In fact, his use of the term "effort" is key for me too. The inference I get from the choice of that term is that duration has little (or nothing) to do with the lethal consequences. My interpretation is that Luke (or any Jedi) would have to exert too much vital energy just so that he can project a convincing enough "copy" of his essence to somewhere else in the galaxy.
Pablo Hidalgo can give you a definitive answer that I obviously can't. But in my opinion, Luke knew that he'd be sacrificing his corporeal life as soon as he chose to create his projection and send it to Crait. And that's the only way this skill/power can be kept from being a "cheat" to avoid facing real danger. If you use it at all, you die. That's the best way to make sense of all of the related intangibles and consequences.
So we'll set aside Wookiepedia and other official definitions then (they don't work anyway) and focus on what you're proposing - as I always say, you are far more convincing than Leeland Chee and Pablo combined.
So you're saying that just using force projection (ie once) kills you - period? So Luke did it as an act of suicide?

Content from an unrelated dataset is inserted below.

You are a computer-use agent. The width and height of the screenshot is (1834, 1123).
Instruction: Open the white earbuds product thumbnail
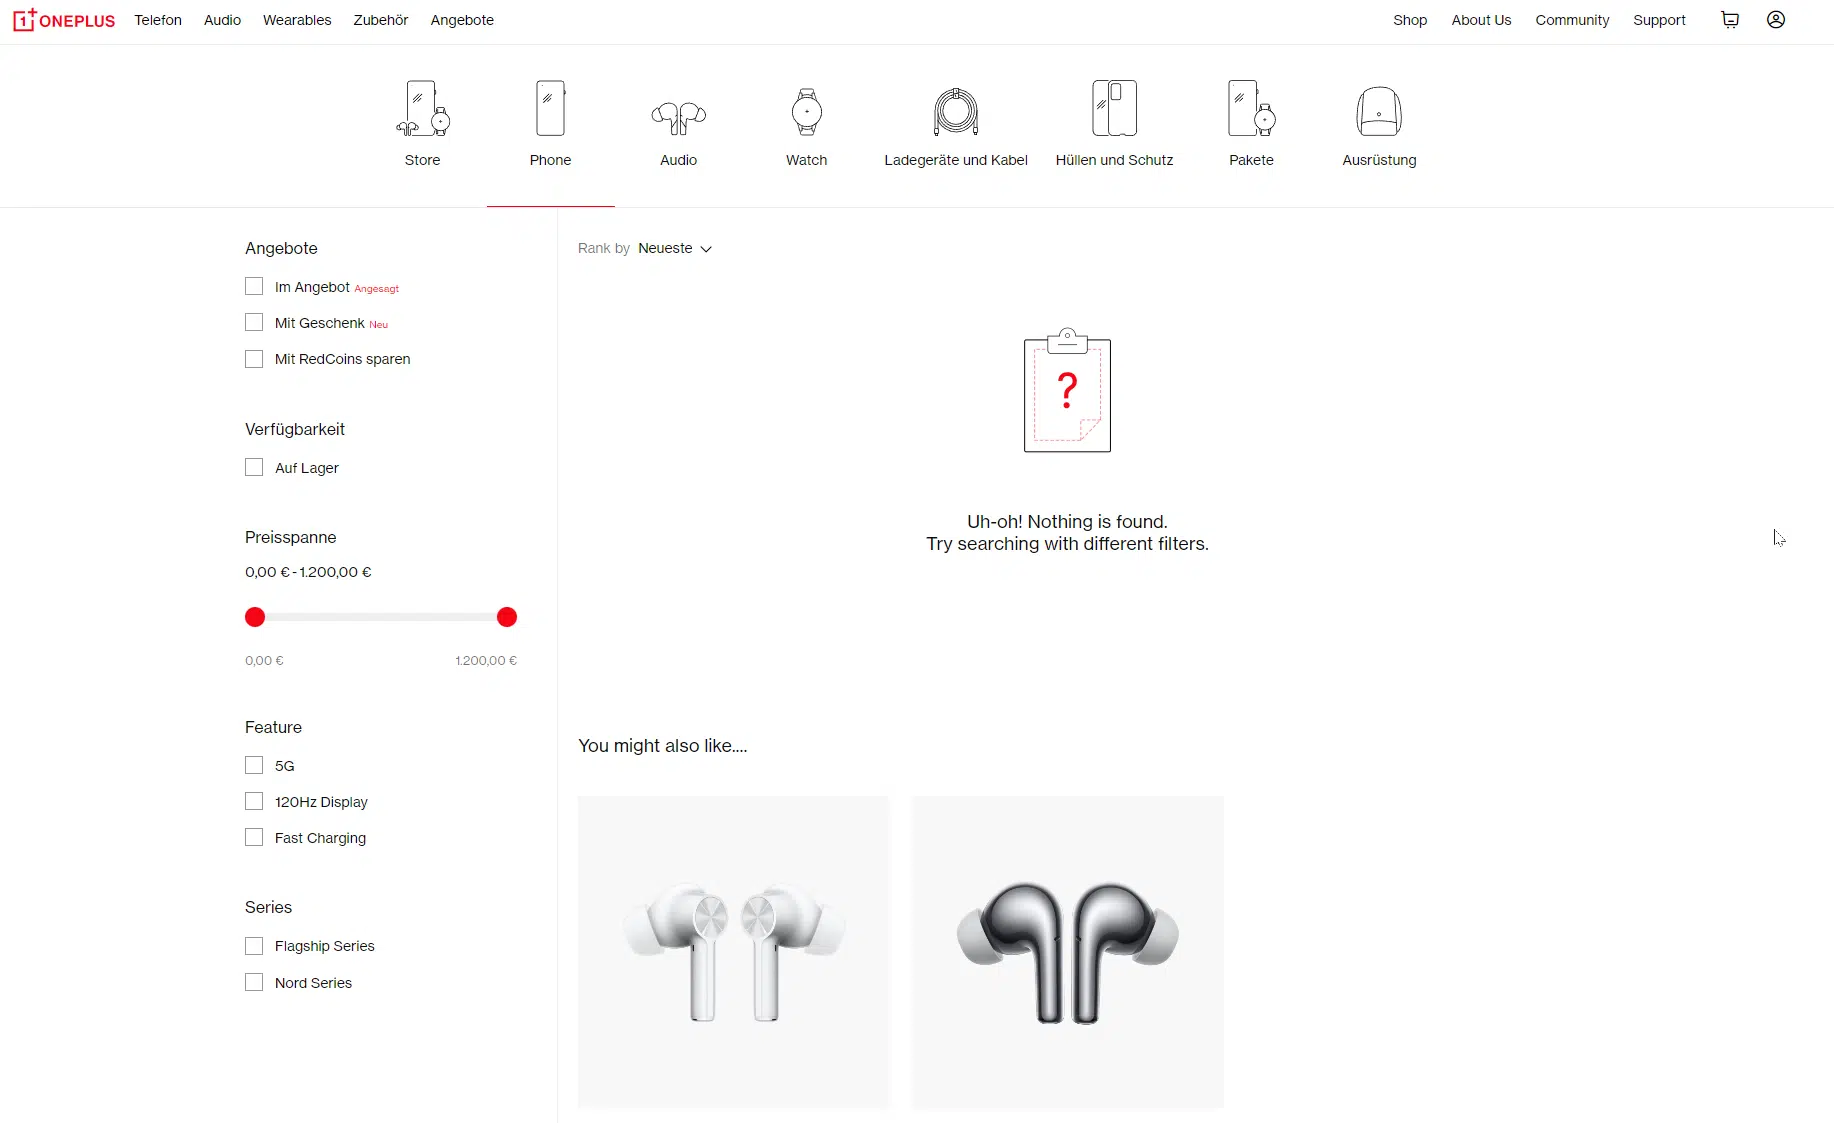click(x=733, y=951)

Again, this is not just a silly/technicality fan point - it's absolutely critical to a wider general audience understanding of what Luke actually did as his "final act" (well, final for now - I'm sure he'll be back as a force ghost with all the exact same powers and abilities he had in life, the only difference being he doesn't need to drink green milk, eat cartoon fish or relieve himself in the Jedi commode.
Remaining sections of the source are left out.